Updating Autofocus Crawler

P Foomer
2010-10-19
2013-05-13
  • P Foomer
    P Foomer
    2010-10-19

    Hi
    I am trying to migrate the Autofocus crawler libraries from Aperture 1.1 to 1.5, so I can add my own crawler.

    It appears not to be crawling (ie not identifying any new data for the repository), are the changes between the two version documented anywhere?

     
  • Antoni Mylka
    Antoni Mylka
    2010-10-20

    :)

    It's been quite some time since Aperture 1.1. Autofocus isn't available for download anymore.

    The best (only) documentation of changes is the CHANGELOG file in the distribution. I forwarded your question to the Autofocus authors. I'll get back to you when I know more.

     
  • Antoni Mylka
    Antoni Mylka
    2010-10-20

    It seems that AutoFocus is no longer supported.

    AFAIR there have been no significant API changes between 1.1 and 1.5, it "should" work. That being said, without the source code there is little I can do to help.

     
  • P Foomer
    P Foomer
    2010-10-20

    Hi

    Actually from 1.3 it does not work. I have written a crawler for Mediawiki, which uses new libraries, aperture included.

    The Autofocus crawler used a RepositoryAccessData class, which after much searching, appears to have been superseded by different classes in the later  aperture versions, extra methods are required.

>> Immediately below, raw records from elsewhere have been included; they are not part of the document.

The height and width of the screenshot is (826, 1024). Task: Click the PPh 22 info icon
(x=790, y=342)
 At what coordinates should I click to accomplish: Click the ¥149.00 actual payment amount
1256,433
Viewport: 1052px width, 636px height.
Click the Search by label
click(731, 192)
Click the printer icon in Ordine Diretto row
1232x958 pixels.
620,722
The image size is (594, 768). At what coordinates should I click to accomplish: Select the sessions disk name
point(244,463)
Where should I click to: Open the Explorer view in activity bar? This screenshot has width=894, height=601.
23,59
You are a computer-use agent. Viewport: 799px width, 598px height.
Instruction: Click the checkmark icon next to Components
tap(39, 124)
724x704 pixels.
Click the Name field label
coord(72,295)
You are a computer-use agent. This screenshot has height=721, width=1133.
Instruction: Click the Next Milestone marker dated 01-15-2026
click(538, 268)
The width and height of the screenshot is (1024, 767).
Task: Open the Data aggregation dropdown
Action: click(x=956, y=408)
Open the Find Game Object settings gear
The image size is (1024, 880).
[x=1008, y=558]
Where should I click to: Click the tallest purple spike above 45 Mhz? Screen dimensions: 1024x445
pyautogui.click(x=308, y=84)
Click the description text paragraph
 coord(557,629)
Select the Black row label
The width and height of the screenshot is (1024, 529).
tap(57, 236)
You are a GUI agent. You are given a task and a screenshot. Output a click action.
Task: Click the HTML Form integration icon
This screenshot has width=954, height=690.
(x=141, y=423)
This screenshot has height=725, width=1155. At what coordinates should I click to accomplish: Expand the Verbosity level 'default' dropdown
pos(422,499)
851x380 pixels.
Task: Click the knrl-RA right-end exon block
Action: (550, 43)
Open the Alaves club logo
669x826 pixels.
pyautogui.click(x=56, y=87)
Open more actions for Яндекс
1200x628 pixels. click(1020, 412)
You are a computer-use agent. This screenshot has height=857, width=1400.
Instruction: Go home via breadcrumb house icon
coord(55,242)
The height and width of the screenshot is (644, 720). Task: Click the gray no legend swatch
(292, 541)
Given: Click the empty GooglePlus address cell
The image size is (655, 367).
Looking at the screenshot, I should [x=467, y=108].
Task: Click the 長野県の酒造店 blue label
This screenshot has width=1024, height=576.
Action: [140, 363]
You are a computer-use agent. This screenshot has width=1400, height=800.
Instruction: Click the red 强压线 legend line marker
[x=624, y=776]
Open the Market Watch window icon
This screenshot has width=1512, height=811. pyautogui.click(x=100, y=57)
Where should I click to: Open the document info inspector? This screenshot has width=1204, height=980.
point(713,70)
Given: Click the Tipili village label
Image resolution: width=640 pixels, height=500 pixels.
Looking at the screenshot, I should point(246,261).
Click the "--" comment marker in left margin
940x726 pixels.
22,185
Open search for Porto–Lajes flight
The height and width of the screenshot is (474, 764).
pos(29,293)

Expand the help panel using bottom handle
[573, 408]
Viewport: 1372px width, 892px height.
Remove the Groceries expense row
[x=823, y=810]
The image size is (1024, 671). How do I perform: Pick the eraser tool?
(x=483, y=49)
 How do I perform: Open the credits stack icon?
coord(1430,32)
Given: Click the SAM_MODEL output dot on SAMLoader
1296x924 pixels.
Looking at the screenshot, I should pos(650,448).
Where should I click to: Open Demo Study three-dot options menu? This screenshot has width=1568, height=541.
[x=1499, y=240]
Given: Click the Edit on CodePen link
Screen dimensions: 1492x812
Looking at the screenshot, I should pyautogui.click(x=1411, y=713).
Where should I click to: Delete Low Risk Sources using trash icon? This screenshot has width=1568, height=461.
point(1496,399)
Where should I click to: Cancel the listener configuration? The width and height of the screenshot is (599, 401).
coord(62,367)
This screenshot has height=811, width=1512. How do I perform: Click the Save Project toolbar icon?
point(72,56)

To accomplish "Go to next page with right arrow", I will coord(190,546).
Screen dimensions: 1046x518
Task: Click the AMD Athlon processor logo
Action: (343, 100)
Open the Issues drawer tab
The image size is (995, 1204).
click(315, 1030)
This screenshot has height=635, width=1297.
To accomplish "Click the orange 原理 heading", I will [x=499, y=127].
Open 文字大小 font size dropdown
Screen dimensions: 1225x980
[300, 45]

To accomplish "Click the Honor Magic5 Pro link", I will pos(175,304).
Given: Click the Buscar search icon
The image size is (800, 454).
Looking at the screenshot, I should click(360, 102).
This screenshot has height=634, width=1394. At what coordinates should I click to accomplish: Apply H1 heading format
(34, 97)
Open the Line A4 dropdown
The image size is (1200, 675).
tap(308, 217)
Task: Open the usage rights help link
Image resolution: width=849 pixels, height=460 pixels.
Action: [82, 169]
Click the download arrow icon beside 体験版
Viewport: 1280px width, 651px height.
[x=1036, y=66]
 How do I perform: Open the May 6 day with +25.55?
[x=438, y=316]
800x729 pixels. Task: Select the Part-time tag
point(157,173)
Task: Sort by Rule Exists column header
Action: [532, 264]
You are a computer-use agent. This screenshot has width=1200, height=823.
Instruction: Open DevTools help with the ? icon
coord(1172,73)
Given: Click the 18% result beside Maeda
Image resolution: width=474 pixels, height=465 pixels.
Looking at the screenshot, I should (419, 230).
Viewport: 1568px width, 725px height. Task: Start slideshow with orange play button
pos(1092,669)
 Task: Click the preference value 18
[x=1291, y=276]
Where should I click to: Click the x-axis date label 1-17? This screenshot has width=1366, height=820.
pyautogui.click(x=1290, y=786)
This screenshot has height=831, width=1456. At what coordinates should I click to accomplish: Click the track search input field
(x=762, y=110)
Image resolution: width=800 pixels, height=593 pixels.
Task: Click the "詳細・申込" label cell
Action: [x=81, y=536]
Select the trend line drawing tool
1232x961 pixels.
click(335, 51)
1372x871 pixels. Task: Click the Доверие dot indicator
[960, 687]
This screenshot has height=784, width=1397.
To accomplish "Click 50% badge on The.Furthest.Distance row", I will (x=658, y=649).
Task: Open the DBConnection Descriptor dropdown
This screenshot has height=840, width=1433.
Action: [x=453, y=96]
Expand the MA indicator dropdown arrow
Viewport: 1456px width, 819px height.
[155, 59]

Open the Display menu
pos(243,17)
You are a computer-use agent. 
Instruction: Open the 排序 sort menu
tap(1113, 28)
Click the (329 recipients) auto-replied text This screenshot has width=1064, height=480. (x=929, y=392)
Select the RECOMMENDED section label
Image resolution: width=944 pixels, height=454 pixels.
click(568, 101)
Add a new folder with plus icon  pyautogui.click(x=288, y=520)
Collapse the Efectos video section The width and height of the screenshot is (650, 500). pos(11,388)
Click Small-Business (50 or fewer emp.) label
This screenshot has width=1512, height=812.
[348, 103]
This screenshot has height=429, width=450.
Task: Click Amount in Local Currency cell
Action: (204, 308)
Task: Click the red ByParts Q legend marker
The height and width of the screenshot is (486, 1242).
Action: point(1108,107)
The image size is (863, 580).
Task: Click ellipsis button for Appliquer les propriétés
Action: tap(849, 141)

    I ran the persistent repository test program and this stores things differently (based on the files in the repository directories), to the original aperture used in autofocus.

    Really I was looking for design documentation for aperture to try and determine how to modify autofocus to work.

    Currently the modified autofocus CrawlingRepository (which appears to be the interface between autofocus and aperture) runs without error but does not crawl correctly, ie no increase in found terms, and no results when searching for the terms.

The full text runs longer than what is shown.